From 401d97a1b116839139685ed9a3ee22291bc44ea3 Mon Sep 17 00:00:00 2001
From: Jacob Champion <jacob.champion@enterprisedb.com>
Date: Thu, 17 Jul 2025 08:45:45 -0700
Subject: [PATCH 2/2] WIP: add a "drain pending" concept to SSL/GSS

---
 src/interfaces/libpq/fe-misc.c           |  51 ++++++++++-
 src/interfaces/libpq/fe-secure-gssapi.c  |  27 ++++++
 src/interfaces/libpq/fe-secure-openssl.c | 109 +++++++++++++++++++++++
 src/interfaces/libpq/fe-secure.c         |  51 ++++++++++-
 src/interfaces/libpq/libpq-int.h         |   7 ++
 5 files changed, 242 insertions(+), 3 deletions(-)
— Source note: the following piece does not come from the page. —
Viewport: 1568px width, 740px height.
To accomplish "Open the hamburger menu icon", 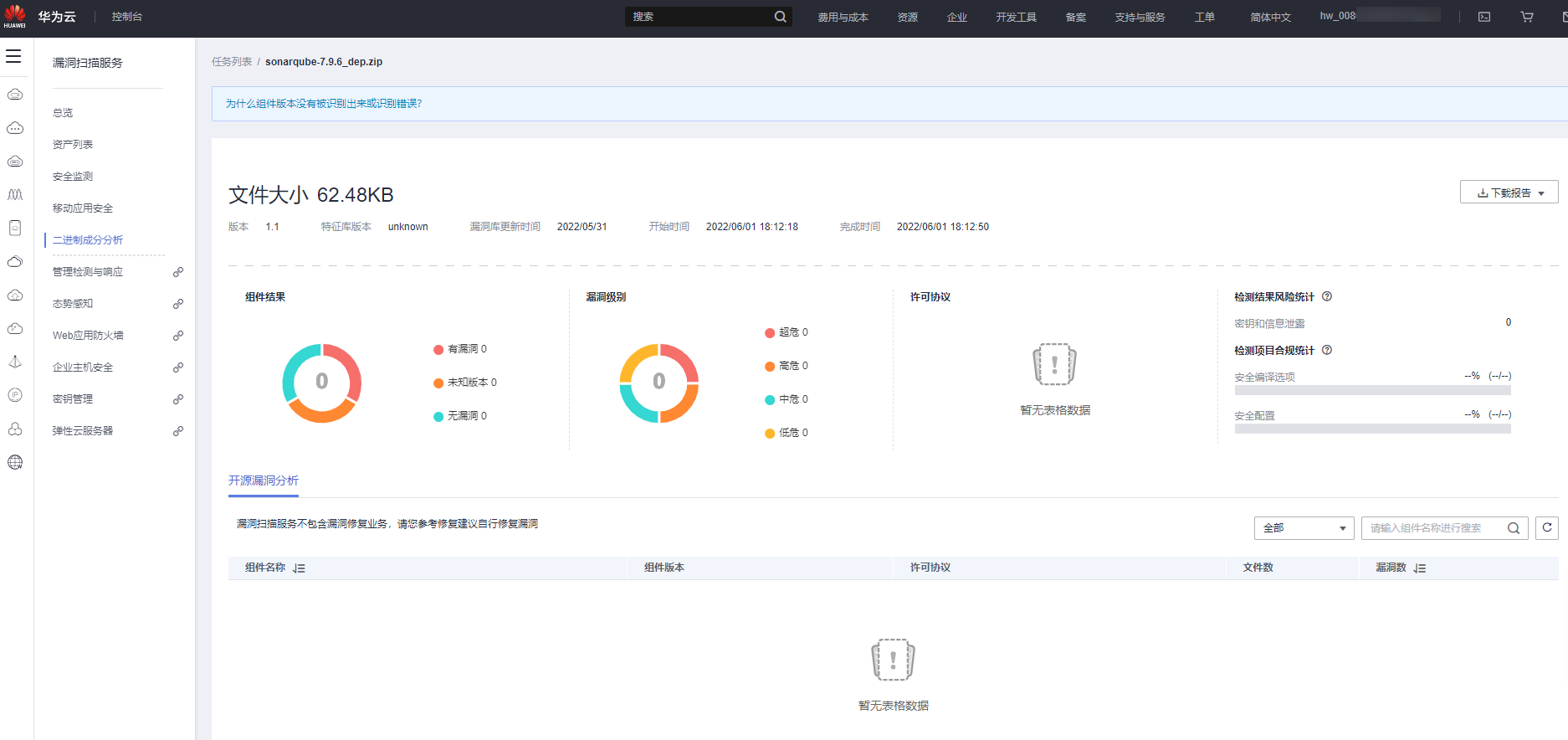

diff --git a/src/interfaces/libpq/fe-misc.c b/src/interfaces/libpq/fe-misc.c
index 434216ff89f..49cf32e1bb7 100644
--- a/src/interfaces/libpq/fe-misc.c
+++ b/src/interfaces/libpq/fe-misc.c
@@ -55,6 +55,7 @@ static int	pqPutMsgBytes(const void *buf, size_t len, PGconn *conn);
 static int	pqSendSome(PGconn *conn, int len);
 static int	pqSocketCheck(PGconn *conn, int forRead, int forWrite,
 						  pg_usec_time_t end_time);
+static int	pqReadData_internal(PGconn *conn);
 
 /*
  * PQlibVersion: return the libpq version number
@@ -593,6 +594,13 @@ pqPutMsgEnd(PGconn *conn)
 
 /* ----------
  * pqReadData: read more data, if any is available
+ *
+ * Upon a successful return, callers may assume that either 1) all available
+ * bytes have been consumed from the socket, or 2) the socket is still marked
+ * readable by the OS. (In other words: after a successful pqReadData, it's safe
+ * to tell a client to poll for readable bytes on the socket without any further
+ * draining of the SSL/GSS transport buffers.)
+ *
  * Possible return values:
  *	 1: successfully loaded at least one more byte
  *	 0: no data is presently available, but no error detected
@@ -605,8 +613,8 @@ pqPutMsgEnd(PGconn *conn)
 int
 pqReadData(PGconn *conn)
 {
-	int			someread = 0;
-	int			nread;
+	int			available;
+	bool		pending;
 
 	if (conn->sock == PGINVALID_SOCKET)
 	{
@@ -614,6 +622,45 @@ pqReadData(PGconn *conn)
 		return -1;
 	}
 
+	available = pqReadData_internal(conn);
+	if (available < 0)
+		return -1;
+
+	/*
+	 * Make sure there are no bytes stuck in layers between conn->inBuffer and
+	 * the socket, to make it safe for clients to poll on PQsocket(). See
+	 * pqsecure_drain_pending's documentation for details.
+	 */
+	pending = pqsecure_read_is_pending(conn);
+
+	if (available && pending)
+	{
+		if (pqsecure_drain_pending(conn))
+			return -1;
+	}
+	else if (!available)
+	{
+		/*
+		 * If we're not returning any bytes from the underlying transport,
+		 * that must imply there aren't any in the transport buffer...
+		 */
+		Assert(!pending);
+	}
+
+	return available;
+}
+
+/*
+ * Workhorse for pqReadData(). It's kept separate from the
+ * pqsecure_drain_pending() logic to avoid adding to this function's goto
+ * complexity.
+ */
+static int
+pqReadData_internal(PGconn *conn)
+{
+	int			someread = 0;
+	int			nread;
+
 	/* Left-justify any data in the buffer to make room */
 	if (conn->inStart < conn->inEnd)
 	{
diff --git a/src/interfaces/libpq/fe-secure-gssapi.c b/src/interfaces/libpq/fe-secure-gssapi.c
index 7c88e64cfd2..329c2559b88 100644
--- a/src/interfaces/libpq/fe-secure-gssapi.c
+++ b/src/interfaces/libpq/fe-secure-gssapi.c
@@ -475,6 +475,33 @@ pg_GSS_read_is_pending(PGconn *conn)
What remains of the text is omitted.